Work request
Look through the listing below and write out exactly the lines from the line with "Instruction: Collapse All in Package Explorer" to the line with "Given: Remove the DECEMBER month chip", both included, and no others.
BEGIN
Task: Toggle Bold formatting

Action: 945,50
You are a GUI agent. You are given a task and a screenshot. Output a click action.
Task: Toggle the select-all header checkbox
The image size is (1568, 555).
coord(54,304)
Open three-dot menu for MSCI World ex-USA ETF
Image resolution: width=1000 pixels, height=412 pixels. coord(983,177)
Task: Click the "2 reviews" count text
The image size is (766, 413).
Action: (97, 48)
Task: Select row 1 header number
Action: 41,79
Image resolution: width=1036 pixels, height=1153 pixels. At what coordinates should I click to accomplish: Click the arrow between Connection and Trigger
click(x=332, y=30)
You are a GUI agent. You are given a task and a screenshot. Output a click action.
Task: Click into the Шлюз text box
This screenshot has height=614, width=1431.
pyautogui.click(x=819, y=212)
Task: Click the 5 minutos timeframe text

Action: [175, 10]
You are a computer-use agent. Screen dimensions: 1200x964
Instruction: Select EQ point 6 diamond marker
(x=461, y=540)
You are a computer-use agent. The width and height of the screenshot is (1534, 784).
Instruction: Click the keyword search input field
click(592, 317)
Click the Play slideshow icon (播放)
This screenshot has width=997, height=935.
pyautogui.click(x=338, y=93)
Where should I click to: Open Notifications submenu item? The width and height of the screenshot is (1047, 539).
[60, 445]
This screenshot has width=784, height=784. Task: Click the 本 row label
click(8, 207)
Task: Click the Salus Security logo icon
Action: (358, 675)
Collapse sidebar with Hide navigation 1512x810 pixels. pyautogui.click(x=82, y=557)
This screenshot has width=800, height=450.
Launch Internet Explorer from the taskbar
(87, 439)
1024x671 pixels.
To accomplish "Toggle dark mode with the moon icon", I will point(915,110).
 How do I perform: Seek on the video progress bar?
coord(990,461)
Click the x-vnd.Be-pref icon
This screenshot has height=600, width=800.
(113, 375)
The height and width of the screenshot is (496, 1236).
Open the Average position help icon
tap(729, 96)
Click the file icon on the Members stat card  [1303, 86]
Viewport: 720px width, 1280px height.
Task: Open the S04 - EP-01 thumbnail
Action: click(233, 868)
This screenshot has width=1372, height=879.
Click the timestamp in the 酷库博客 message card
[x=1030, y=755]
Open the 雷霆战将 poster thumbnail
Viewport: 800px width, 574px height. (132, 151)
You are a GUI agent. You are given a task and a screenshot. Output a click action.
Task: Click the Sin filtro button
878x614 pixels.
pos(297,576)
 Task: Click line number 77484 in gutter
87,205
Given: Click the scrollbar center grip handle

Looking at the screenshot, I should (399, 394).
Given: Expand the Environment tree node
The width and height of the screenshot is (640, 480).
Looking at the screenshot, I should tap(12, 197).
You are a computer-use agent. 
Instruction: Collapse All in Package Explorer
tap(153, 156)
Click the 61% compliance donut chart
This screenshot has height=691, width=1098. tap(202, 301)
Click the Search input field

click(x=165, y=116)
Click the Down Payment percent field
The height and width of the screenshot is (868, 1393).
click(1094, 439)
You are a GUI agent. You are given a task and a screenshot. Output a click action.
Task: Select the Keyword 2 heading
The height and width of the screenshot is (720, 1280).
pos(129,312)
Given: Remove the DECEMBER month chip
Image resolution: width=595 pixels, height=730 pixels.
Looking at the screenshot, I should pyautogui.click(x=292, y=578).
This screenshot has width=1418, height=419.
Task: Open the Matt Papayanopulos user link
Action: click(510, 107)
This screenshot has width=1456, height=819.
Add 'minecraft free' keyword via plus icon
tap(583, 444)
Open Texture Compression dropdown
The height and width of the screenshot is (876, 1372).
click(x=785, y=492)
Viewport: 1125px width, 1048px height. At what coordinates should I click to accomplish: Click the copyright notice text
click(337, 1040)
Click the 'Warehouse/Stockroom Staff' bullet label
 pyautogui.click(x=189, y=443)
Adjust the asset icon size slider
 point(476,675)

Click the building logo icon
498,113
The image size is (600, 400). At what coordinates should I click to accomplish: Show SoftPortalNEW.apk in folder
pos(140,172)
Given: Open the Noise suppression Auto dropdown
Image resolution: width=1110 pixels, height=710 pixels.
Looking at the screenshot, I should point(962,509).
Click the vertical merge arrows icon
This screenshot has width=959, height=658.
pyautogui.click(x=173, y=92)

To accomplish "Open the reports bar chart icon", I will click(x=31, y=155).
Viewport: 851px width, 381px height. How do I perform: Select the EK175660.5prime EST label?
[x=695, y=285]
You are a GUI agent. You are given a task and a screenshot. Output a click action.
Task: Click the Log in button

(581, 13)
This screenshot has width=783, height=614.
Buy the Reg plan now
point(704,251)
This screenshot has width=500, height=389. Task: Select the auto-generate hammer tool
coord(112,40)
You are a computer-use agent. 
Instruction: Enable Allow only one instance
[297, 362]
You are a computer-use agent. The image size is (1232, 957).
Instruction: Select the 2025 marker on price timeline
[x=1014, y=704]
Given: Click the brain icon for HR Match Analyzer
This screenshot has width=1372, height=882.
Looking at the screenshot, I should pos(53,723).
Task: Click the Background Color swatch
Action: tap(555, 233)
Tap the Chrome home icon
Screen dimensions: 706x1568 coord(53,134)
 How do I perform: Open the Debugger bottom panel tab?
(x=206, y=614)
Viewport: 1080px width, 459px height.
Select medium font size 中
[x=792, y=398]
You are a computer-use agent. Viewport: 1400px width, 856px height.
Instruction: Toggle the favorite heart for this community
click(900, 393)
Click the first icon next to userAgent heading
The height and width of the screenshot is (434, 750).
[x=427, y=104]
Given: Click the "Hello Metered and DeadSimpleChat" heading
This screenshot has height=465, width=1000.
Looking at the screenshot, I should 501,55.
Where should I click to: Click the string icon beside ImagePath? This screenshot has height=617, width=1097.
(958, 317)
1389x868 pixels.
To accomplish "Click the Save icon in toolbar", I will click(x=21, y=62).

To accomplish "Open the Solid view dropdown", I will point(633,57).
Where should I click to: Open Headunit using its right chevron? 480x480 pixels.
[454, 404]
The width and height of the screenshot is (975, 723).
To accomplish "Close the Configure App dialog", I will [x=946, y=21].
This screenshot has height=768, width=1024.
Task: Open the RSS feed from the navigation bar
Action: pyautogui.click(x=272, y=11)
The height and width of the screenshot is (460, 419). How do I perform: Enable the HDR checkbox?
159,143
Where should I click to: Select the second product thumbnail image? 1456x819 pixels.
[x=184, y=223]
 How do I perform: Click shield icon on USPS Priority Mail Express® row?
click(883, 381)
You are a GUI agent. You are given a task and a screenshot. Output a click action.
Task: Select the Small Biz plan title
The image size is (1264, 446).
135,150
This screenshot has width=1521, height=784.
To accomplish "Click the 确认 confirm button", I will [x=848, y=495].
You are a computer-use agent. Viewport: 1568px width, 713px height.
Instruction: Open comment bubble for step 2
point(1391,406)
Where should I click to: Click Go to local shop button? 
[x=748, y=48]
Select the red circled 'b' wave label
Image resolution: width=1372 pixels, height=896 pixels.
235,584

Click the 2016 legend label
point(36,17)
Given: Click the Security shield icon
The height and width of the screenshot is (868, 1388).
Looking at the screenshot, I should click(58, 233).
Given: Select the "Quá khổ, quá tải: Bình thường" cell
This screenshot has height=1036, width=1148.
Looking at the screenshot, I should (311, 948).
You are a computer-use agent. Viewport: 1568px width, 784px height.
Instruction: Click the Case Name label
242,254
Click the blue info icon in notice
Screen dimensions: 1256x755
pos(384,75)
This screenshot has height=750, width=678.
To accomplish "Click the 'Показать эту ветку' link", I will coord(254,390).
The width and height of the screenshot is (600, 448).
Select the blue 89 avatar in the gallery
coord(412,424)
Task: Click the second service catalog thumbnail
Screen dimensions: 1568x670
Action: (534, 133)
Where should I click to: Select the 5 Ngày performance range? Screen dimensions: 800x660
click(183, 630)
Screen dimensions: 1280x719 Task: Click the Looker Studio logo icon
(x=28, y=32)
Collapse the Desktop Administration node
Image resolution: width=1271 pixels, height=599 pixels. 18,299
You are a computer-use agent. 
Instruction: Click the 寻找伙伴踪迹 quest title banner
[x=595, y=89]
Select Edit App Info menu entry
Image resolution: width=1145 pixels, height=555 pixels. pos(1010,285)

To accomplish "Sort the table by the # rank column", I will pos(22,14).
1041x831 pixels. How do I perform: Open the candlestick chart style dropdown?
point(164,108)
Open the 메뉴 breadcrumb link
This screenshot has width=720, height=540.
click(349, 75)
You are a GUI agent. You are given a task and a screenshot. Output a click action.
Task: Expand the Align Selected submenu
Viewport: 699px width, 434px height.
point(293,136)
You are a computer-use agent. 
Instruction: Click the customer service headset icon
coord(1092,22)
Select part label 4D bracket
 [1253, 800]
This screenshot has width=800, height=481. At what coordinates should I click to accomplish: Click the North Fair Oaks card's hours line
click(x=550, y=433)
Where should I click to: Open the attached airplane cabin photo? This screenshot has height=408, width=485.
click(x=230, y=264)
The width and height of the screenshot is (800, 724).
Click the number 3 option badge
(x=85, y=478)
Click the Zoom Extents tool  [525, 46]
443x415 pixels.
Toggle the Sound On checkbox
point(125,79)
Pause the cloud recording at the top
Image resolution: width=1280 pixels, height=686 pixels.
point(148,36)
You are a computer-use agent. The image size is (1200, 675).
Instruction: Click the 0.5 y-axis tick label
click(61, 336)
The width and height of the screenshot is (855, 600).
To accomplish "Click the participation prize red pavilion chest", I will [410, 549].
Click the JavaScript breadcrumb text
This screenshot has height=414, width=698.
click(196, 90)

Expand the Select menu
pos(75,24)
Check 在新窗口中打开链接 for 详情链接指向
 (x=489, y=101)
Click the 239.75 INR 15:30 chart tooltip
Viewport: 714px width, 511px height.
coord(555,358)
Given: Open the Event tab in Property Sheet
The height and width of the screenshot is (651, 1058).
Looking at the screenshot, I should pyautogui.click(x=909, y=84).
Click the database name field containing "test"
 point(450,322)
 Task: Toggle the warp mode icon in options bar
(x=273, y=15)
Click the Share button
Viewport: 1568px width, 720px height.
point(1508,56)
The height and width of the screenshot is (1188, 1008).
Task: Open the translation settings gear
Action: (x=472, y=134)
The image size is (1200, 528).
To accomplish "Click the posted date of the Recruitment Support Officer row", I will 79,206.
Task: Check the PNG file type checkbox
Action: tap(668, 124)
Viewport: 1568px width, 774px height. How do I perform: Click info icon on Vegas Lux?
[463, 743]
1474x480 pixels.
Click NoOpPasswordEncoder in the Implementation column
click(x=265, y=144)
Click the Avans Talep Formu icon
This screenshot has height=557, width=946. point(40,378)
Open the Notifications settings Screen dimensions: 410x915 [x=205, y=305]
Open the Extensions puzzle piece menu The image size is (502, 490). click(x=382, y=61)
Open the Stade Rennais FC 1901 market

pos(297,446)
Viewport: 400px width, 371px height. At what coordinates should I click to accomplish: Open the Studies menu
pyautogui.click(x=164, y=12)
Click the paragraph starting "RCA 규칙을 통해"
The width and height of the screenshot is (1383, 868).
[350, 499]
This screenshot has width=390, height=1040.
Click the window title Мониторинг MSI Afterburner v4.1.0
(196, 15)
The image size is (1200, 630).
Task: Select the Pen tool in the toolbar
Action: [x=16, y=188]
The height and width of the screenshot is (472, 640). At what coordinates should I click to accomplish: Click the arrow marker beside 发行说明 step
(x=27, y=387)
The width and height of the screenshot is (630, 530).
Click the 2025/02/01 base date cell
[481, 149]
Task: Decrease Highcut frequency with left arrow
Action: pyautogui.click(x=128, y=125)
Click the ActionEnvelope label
END
Output for this task
Instruction: Collapse All in Package Explorer
tap(153, 156)
Click the 61% compliance donut chart
This screenshot has height=691, width=1098. tap(202, 301)
Click the Search input field

click(x=165, y=116)
Click the Down Payment percent field
The height and width of the screenshot is (868, 1393).
click(1094, 439)
You are a GUI agent. You are given a task and a screenshot. Output a click action.
Task: Select the Keyword 2 heading
The height and width of the screenshot is (720, 1280).
pos(129,312)
Given: Remove the DECEMBER month chip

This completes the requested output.